Sir Keir, who before becoming Labour leader said an SNP majority at Holyrood was a mandate for Indyref2, merely said he would oppose a new vote until May’s election. 

But he refused to say if he would oppose it after that, saying: “We don’t know what will happen after May. I am not doing a hypothetical of what will happen after that.”

The comments, to BBC political editor Laura Kuenssberg, come just days after Sir Keir said an SNP majority next year would have to be taken seriously, not ignored.

He said on Sunday: “If there’s a majority it’s got to be looked at in Westminster.” 

Boris Johnson has dismissed the idea out of hand, saying the No result of 2014 should be the once-in-a-generation vote Nicola Sturgeon promised on the campaign trail.

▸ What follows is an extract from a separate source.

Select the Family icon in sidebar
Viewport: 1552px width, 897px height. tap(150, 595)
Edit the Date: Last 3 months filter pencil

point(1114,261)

With Labour possibly needing SNP support to gain power in the 2024 general election, Sir Keir was asked today if he would ever support a referendum on independence.

He told Ms Kuenssberg: “We will be going into that election in May making it very clear that another divisive referendum on independence in Scotland is not what is needed. 

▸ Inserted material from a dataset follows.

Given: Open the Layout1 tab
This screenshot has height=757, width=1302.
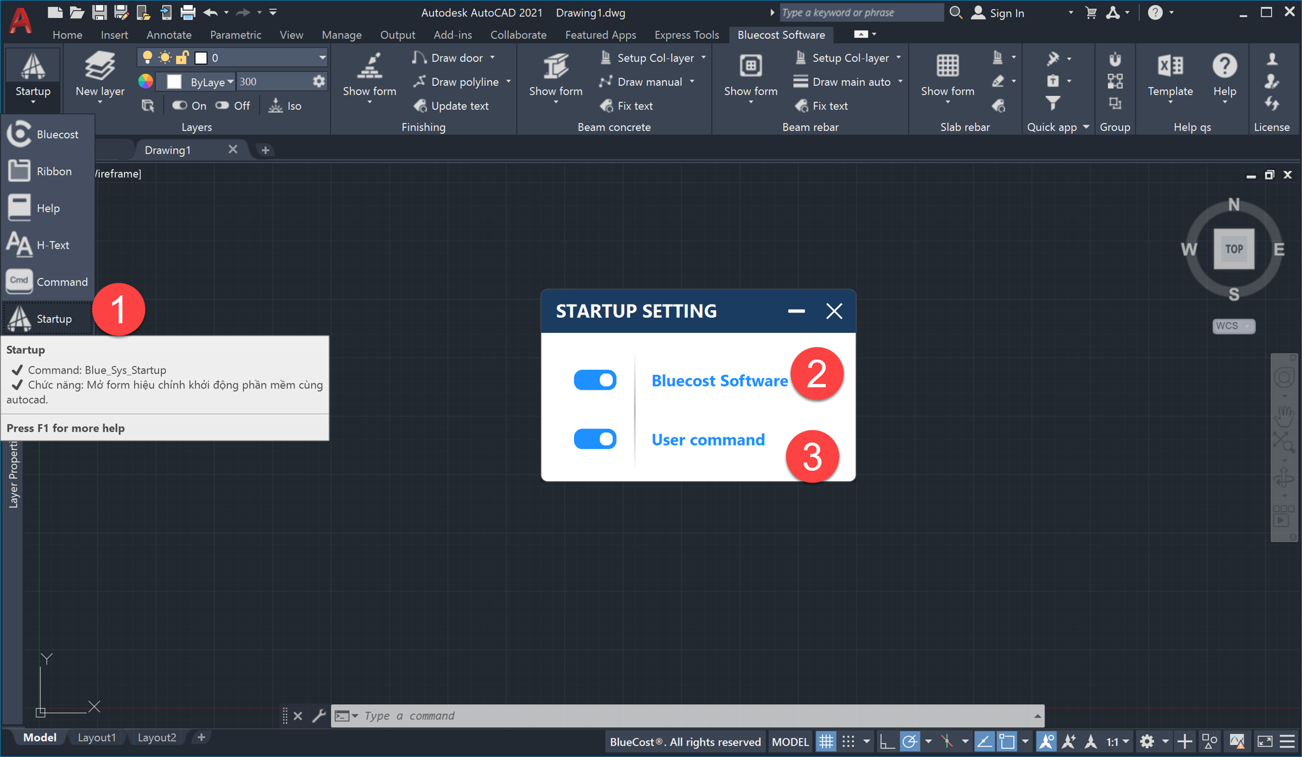Looking at the screenshot, I should (97, 737).
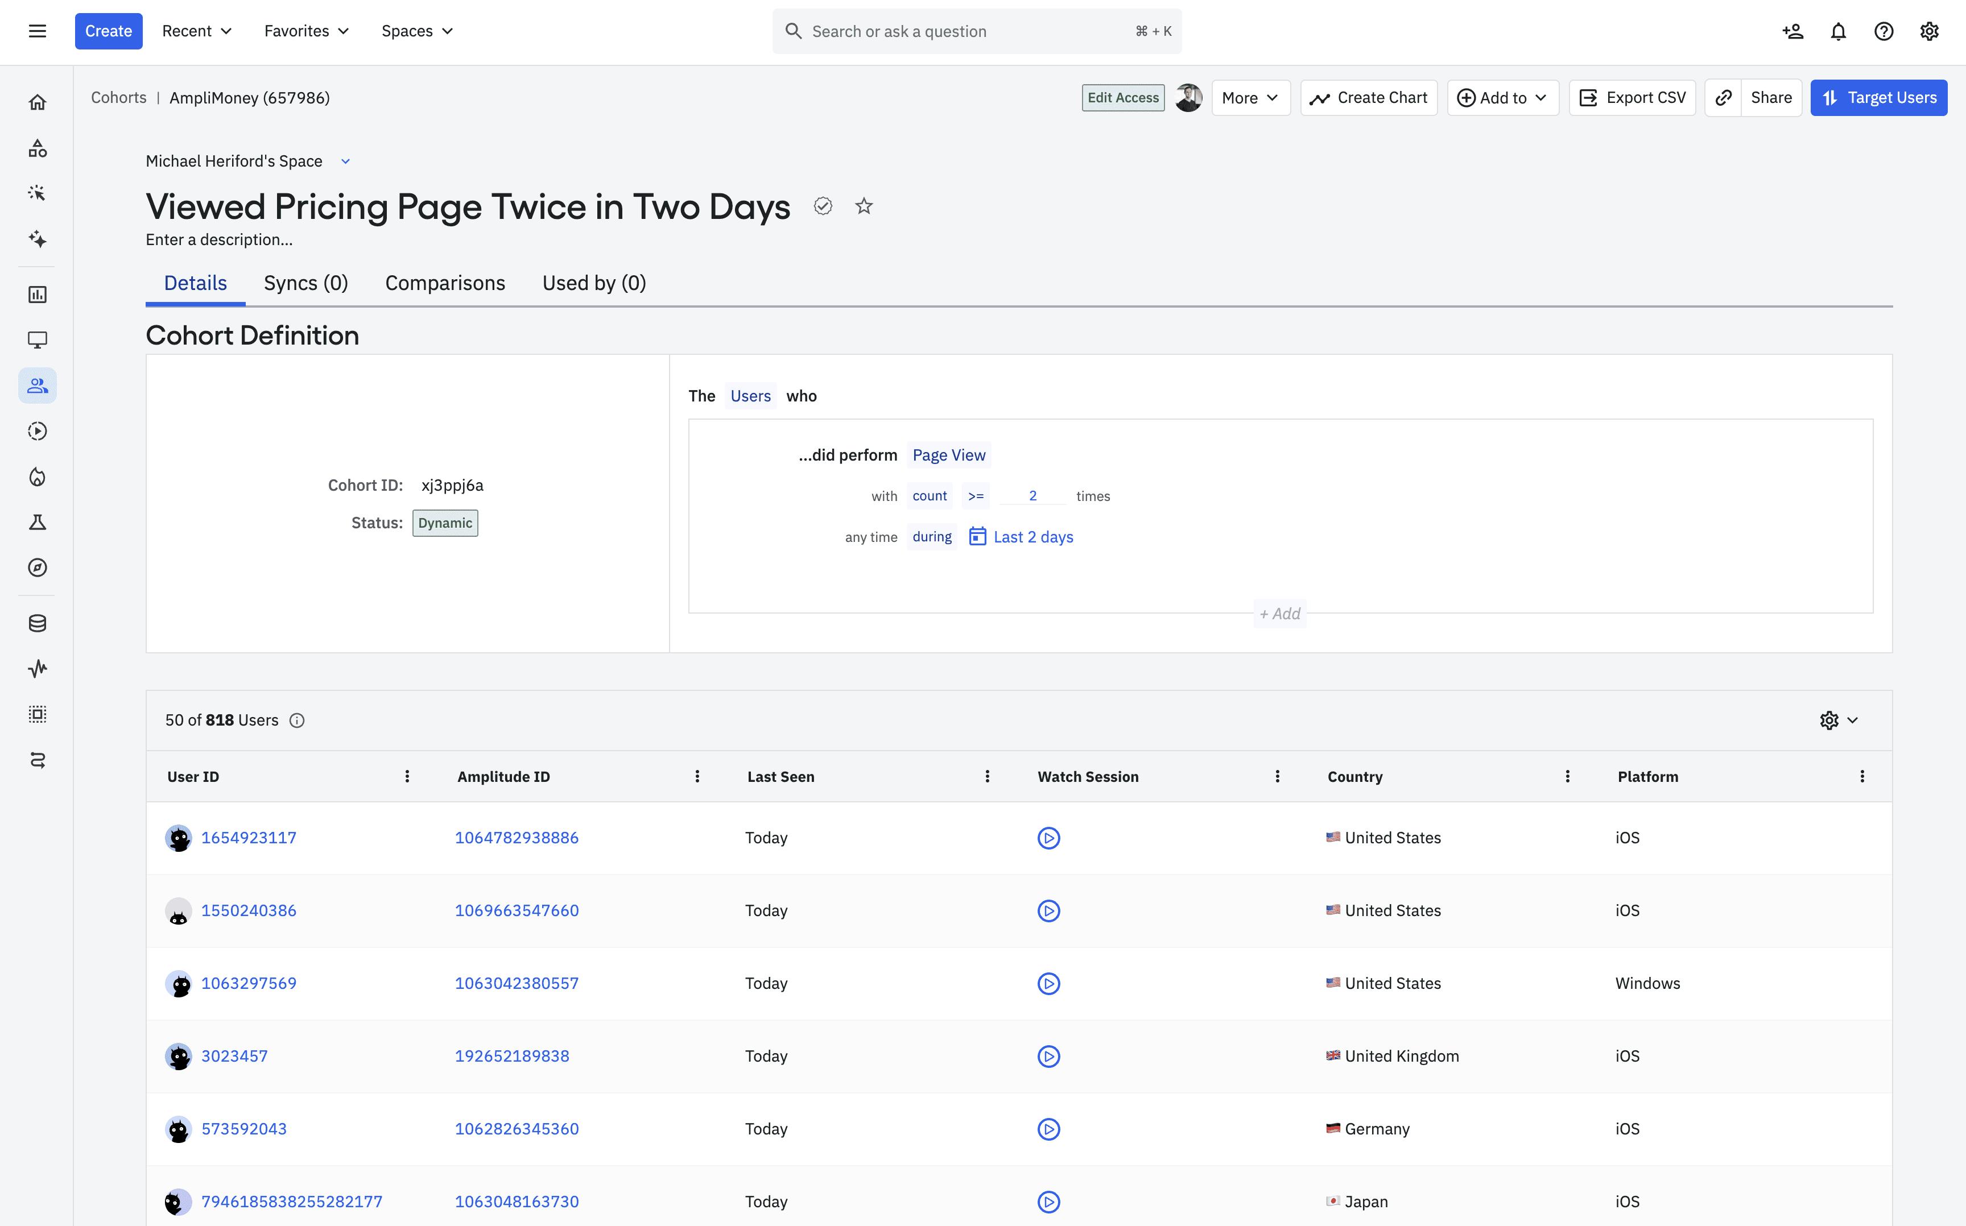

“What is needed is an intense focus on rebuilding the economy, on making sure public services are rebuilt as well and dealing with the pandemic.”

Pressed on Labour support for Indyref2, he again said opposition to a new vote would be Labour’s argument “going into that election next May”, but was unclear about a longer time frame.

He said: “I am setting out the position we will be taking going into the May election. We don’t know what will happen after that. We don’t know. We don’t know what will happen after May. 

“And in politics, people tell you with great certainty what is going to happen next year and the year after, but it doesn’t always turn out that way. 

“We are making our argument going into May that a divisive referendum is not needed.”

Asked if he was leaving the door open to Indyref2, he said: “I am setting out the argument we will make into May. I am not doing a hypothetical of what will happen after that.”

Reminded it was more than hypothetical, it was the central issue in the Holyrood election, he said: “Well, we will make that argument into May, have it out, have that argument, and get to those elections.”

Scottish Tory leader Douglas Ross said: “We are eight months from the Scottish Parliament election and already Labour are throwing in the towel and agreeing to the SNP’s demands.

“Yet again, Labour are proving they’re too much of a mess to stand up to the nationalists. They’ll give in at the first chance they get. The Scottish Conservatives are the only party who will stand up for the United Kingdom every time.”

Cabinet office minister Michael Gove said: “Sir Keir Starmer has a problem accepting referendum results. He tried to block Brexit, and now he wants to work with Nicola Sturgeon to renege on the Scottish referendum result and break up the UK.”

Scotrish Labour leader Richard Leonard has also previously suggested an SNP majority, secured on a clear manifesto promise of Indyref2, would be a mandate.

Even Scottish Secretary Alister Jack said it would be a mandate last year - until he reversed his position.

He said: “The democratic mandate for a Section 30 order [referendum powers for Holyrood] is a matter for 2021. 

“We’ll see whether or not the Scottish National Party get a majority then.”

“I mean the Scottish National Party - not in collaboration with other parties, not in any alliances - but a Scottish National Party majority.”

A month later, after his remarks had generated considerable controversy, Mr Jack said the opposite.

"My position is that should the SNP get a majority of the MSPs in 2021, I still don't believe that a lifetime or a generation has passed," he said.

"I don't believe that it's a democratic mandate because the Scottish people decided in 2014 and that was only five years ago."